Para un diagnóstico rápido, Batanian et al. (1990) utilizaron la PCR en relación con la sonda YNZ22 (D17S5), un marcador de repetición en tándem de número variable (VNTR) altamente polimórfico que se había demostrado previamente que estaba suprimido en todos los pacientes con SMD, pero no en los pacientes con lisencefalia de secuencia aislada. El análisis de 118 personas normales reveló 12 alelos (que difieren en el número de copias de una unidad de repetición de 70 pb) cuyo tamaño oscila entre 168 y 938 pb.

Pollin et al. (1999) evaluaron el riesgo de un resultado anormal del embarazo en los portadores de translocaciones recíprocas equilibradas que implican la región crítica del SMD en 17p13.3. Se determinaron 14 familias sobre la base de un caso índice afectado. En estas 14 familias, 38 portadoras de translocaciones equilibradas tuvieron 127 embarazos, corregidos por el sesgo de determinación mediante la exclusión de todos los casos índice y las portadoras en la línea de descendencia de los casos índice. Se encontró un fenotipo anormal, una constitución cromosómica desequilibrada, o ambos, en 33 de los 127 (26%) embarazos: 15 de 127 (12%) tenían SMD y un cariotipo desequilibrado con del(17p); 9 de 127 (7%) tenían un fenotipo menos grave con dup(17p); y 9 no se estudiaron, aunque el SMD con der(17) solía sospecharse por la muerte temprana y las múltiples anomalías congénitas. Cuando se excluyeron del total las pérdidas inexplicables de embarazos, incluidos los abortos espontáneos y los mortinatos, 33 de 99 (33%) embarazos fueron anormales desde el punto de vista fenotípico o genotípico. El riesgo global de resultado anormal del embarazo del 26% estaba en el rango superior del riesgo reportado para la descendencia desequilibrada de padres portadores determinada a través de la descendencia aneuploide nacida viva. El riesgo aumentó al 33% cuando se excluyeron del total las pérdidas inexplicables de embarazos.

La condición de las llamadas pirámides invertidas se observa en la mutación ‘reeler’ en ratones (Landrieu y Goffinet, 1981). La mutación ‘reeler’ (re) está localizada en el cromosoma 5 del ratón, un cromosoma que no lleva ningún gen conocido hasta ahora que sea homólogo a un gen del cromosoma 17 humano. Por lo tanto, no hay apoyo de la homología de la sintenia para la noción de que la agiria en el hombre es lo mismo que «reeler» en el ratón.

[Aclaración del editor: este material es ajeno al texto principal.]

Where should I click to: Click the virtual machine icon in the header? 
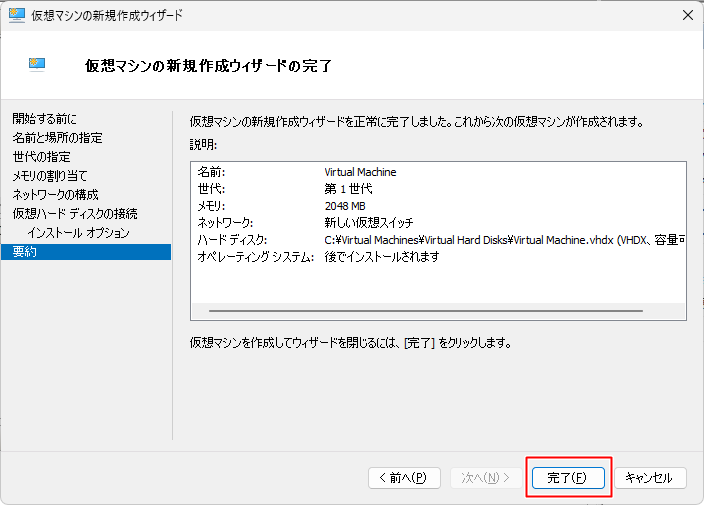coord(39,66)
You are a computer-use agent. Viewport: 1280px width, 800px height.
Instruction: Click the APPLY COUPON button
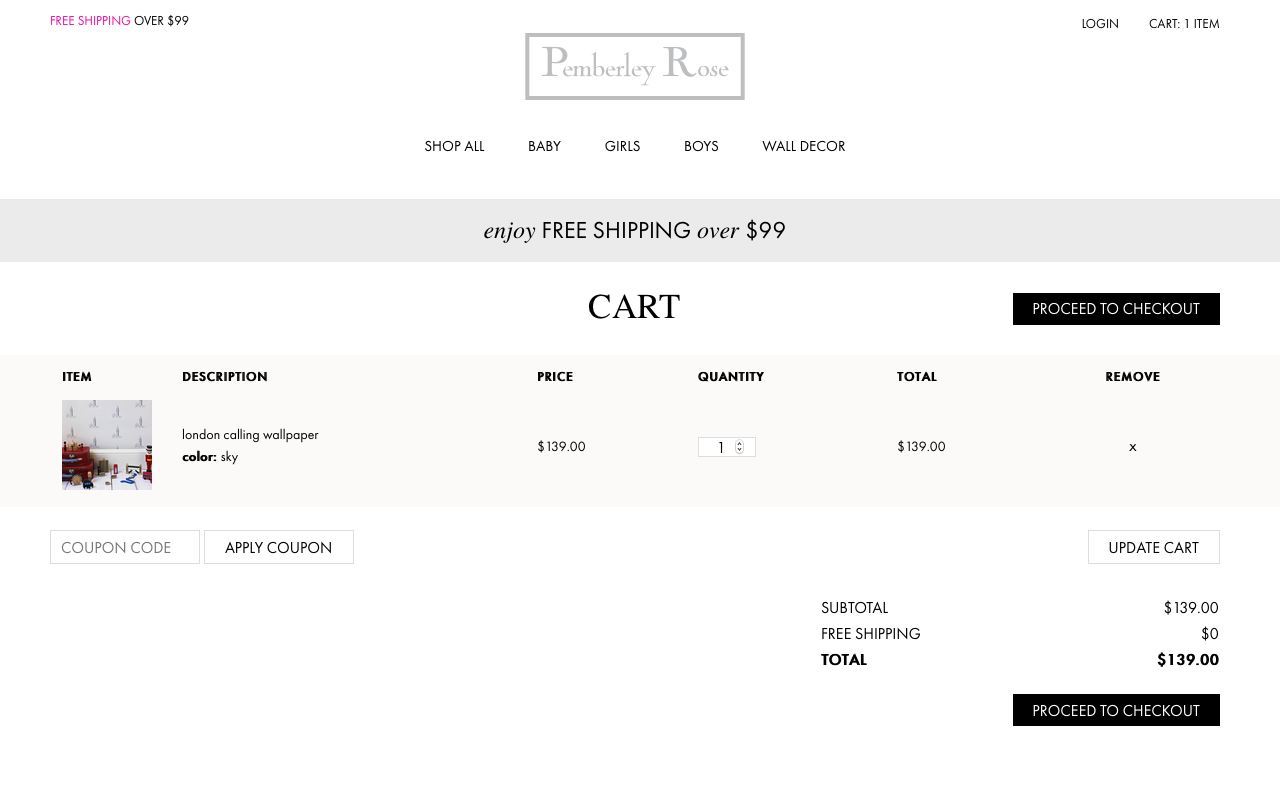tap(278, 547)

Las secuencias conservadas identificadas por Ledbetter et al. (1989) fueron mapeadas en el cromosoma 11 del ratón utilizando híbridos de células somáticas de ratón y rata, ampliando así la notable homología entre el cromosoma 17 humano y el cromosoma 11 del ratón en 30 cM, en la región del telómero 17p.

Yingling et al. (2003) analizaron las perspectivas de utilizar el ratón para modelar el síndrome de Miller-Dieker. Se habían generado alelos knockout nulos y condicionales en el ratón para Lis1 y Mnt (603039), y se habían producido alelos nulos para Hic1 (603825) y 14-3-3-epsilon. Para Lis1 y Pitpna (600174), también existían alelos hipomórficos.

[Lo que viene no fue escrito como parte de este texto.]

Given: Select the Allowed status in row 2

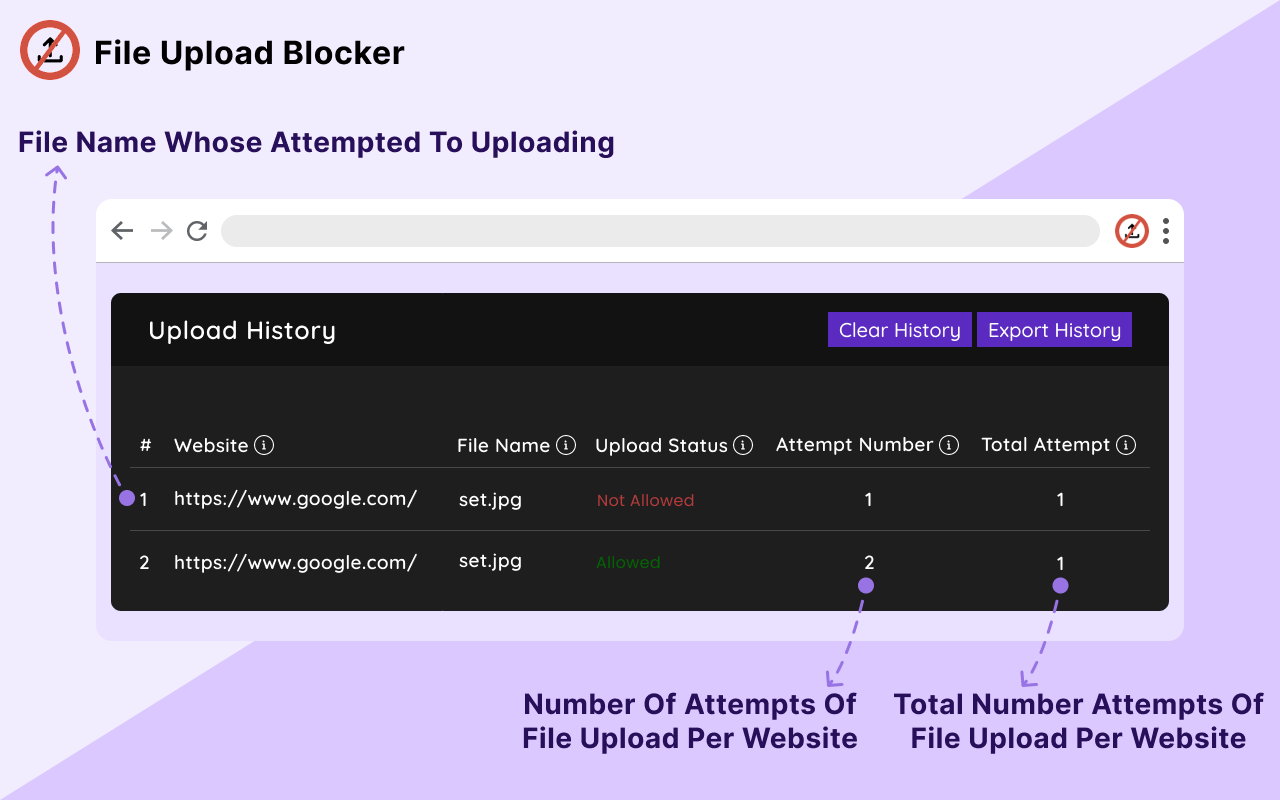Looking at the screenshot, I should [628, 563].
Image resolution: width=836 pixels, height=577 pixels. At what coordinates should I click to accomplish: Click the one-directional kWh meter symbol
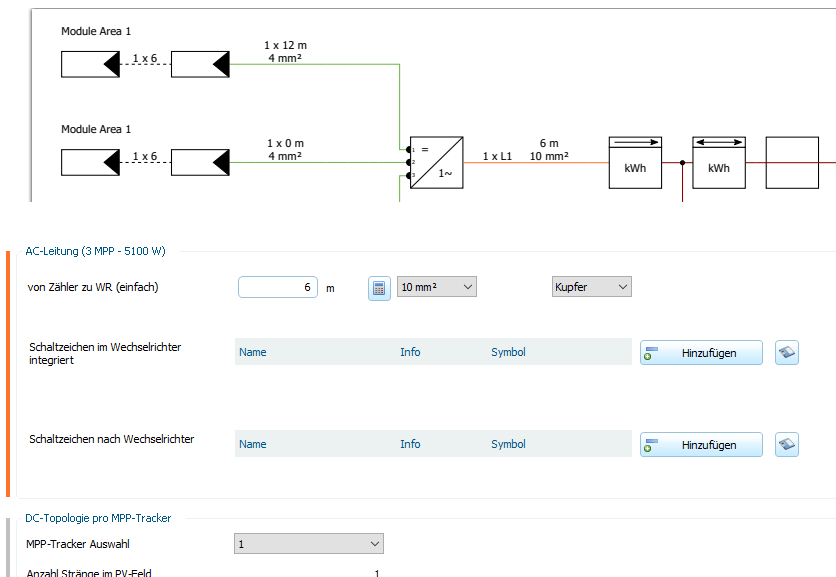tap(635, 162)
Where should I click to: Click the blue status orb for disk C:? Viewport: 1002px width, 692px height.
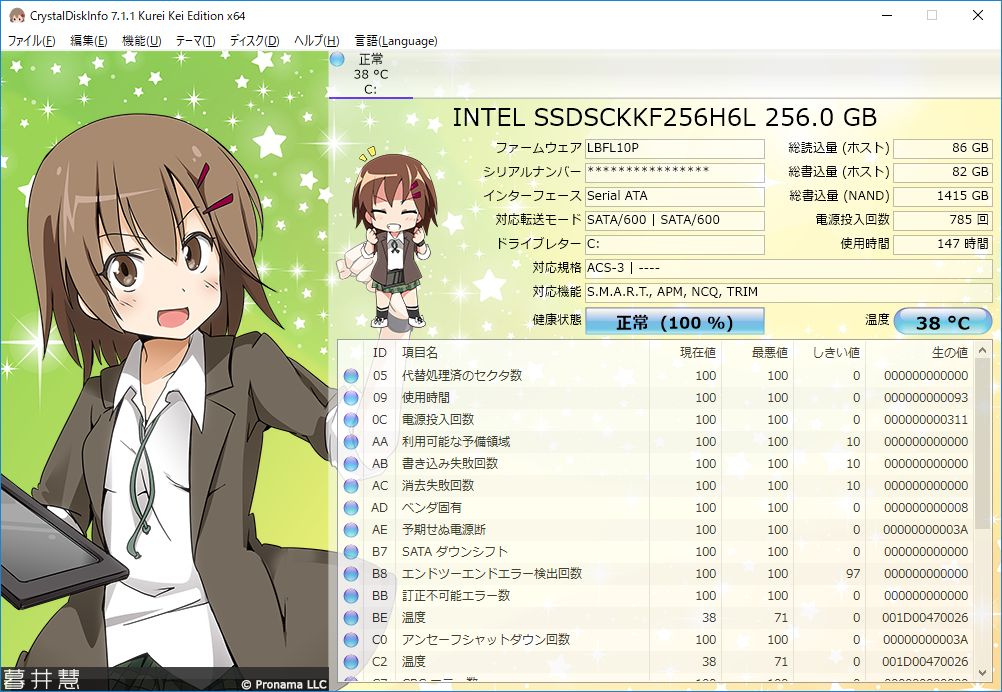click(337, 60)
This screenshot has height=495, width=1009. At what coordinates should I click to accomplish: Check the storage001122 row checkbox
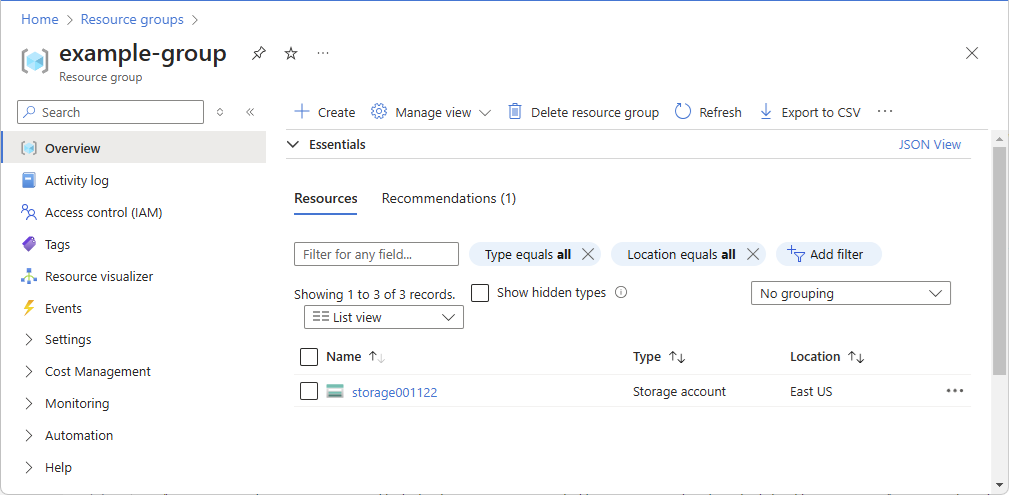(309, 391)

Toyo-oka et al. (2004) produjeron ratones knockout para Mnt. Prácticamente todos los mutantes homocigotos en un fondo genético mixto (129S6 x NIH Black Swiss) o endogámico (129S6) murieron perinatalmente. Los embriones deficientes en Mnt presentaban un tamaño pequeño durante todo el desarrollo y mostraban niveles reducidos de c-Myc (190080) y N-Myc (164840). Además, el 37% de los mutantes de origen mixto presentaban paladar hendido y retraso en el desarrollo del cráneo, un fenotipo que no se observaba en los mutantes consanguíneos. Los autores propusieron un papel importante para la Mnt en el desarrollo embrionario y la supervivencia, y sugirieron que la Mnt puede desempeñar un papel en los defectos craneofaciales que muestran los pacientes del MDLS.